Старший лейтенант молчал. Как тогда, в каюте, после разговора с Афониным, его лицо приняло строгое, почти скорбное выражение.
— Что скажешь, Степан Степанович? — сказал Ларионов. — Может быть, зря пошел на такой риск? Может, радировать обстановку в штаб, запросить инструкций? Если радирую — покажу «Герингу» свое место. Там тоже, верно, радисты сидят, мух не ловят. А завяжу бой, могу людей загубить, корабль. Сколько жизней в моих руках...
— Ты правильно поступил, Владимир Михайлович, — твердо сказал Снегирев. — Парторганизация корабля примет все меры к наилучшему выполнению вашего решения, товарищ командир.
— Там ведь детишки на «Ушакове», — мягким голосом продолжал Снегирев. — И боезапас — на «Енисее» и горючее для фронта. Как не попробовать выручить! Если и невелик наш шанс...
— Уж не так он мал, Степан Степанович. — Ларионов прошелся по рубке, потирая руки. — Слушай мой план. На предельных дистанциях я, конечно, с ним биться не могу. Но на моей стороне условия погоды. Кабельтовов на двадцать пять постараюсь к нему подкрасться. Если не разнесет нас первыми залпами, успеем выпустить торпеды — дело наше сделано.
— Вот красота бы была! — весело сказал Снегирев.
— Это риск, — продолжал Ларионов. — А верно, была бы красота! Победа риск любит. Тут каждый должен отдать все. Если погибнем, то с честью и толком. Так одобряешь решение?
— Одобряю решение, — снова улыбнулся Снегирев. — И командующий наш не осудит тебя. Вице-адмирал умный риск любит... Руку, Владимир Михайлович!
Ларионов крепко сжал ему руку. Оба были взволнованы до глубины души. Но когда открылась дверь, вместе с порывом ветра вошел штурман; он увидел спокойные, улыбающиеся лица.
— Ну что? — спросил Ларионов.
— Ветер четыре балла, зюйд-вест дует нам в правую раковину, — сказал штурман. — Волна три балла. Видимость лучше, но надвигается новый снежный заряд.
— Вот спасибо, штурман! — весело сказал командир. — Вот спасибо, лучше придумать не мог!
Вошел лейтенант Лужков.
— Предварительный расчет залпа, товарищ капитан-лейтенант!

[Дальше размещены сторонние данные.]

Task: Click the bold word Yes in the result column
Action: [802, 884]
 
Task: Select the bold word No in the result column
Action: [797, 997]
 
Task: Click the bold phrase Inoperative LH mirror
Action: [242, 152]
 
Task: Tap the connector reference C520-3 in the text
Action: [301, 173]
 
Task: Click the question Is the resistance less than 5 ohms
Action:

— Давайте, — сказал Ларионов. Он взял листок в руки, глянул на Снегирева. — А ты, заместитель, пройди пока к народу. Времени не так много. Подготовь личный состав.
— Есть пройти к народу, — сказал Снегирев, но он медлил, задержался у двери. — Имею мысль, Владимир Михайлович. Хорошо бы обратиться к личному составу по радио вам лично. Разъяснить обстановку.
— Обратитесь от моего имени, заместитель, — смутившись сказал Ларионов. — Не умею я речей произносить. Сам поздравь их от моего имени, скажи: надеюсь на каждого, как на самого себя.
— Есть поздравить от вашего имени, — торжественно сказал Снегирев.
Он вышел на мостик, открыл шкафчик с микрофоном, приблизил трубку к своему серьезному, взволнованному лицу.
— Внимание! — сказал Снегирев, и его слова разнеслись по всем кубрикам и отсекам «Громового». — Командир «Громового» поздравляет весь личный состав эскадренного миноносца с приближающимся боем. Тяжелый вражеский крейсер «Герман Геринг» обстреливает из орудий Тюленьи острова. Там детишки из семей наших зимовщиков, там, на борту транспорта, боезапас и бензин для нашего фронта. Это будет нелегкий бой, орлы-моряки, но командир надеется на каждого из вас, как на самого себя.
Мгновение он помолчал, как бы собираясь с мыслями, и его голос загремел с новой силой:
— Морским боем поможем наступлению сталинских армий, орлы-моряки «Громового»!
...Звеня каблуками по окованным медью ступенькам, он сбежал с трапа, широкими шагами шел к носовому орудию. Верхняя пуговица его реглана была расстегнута, меховой воротник откинут, уголок ордена Красного Знамени блестел на кителе. Из-под надвинутой на брови стальной, покрашенной белилами каски горели веселые круглые глаза.
Летел тяжелый, мокрый снег, бил захватывающий дух ветер. Матросы проворачивали орудие.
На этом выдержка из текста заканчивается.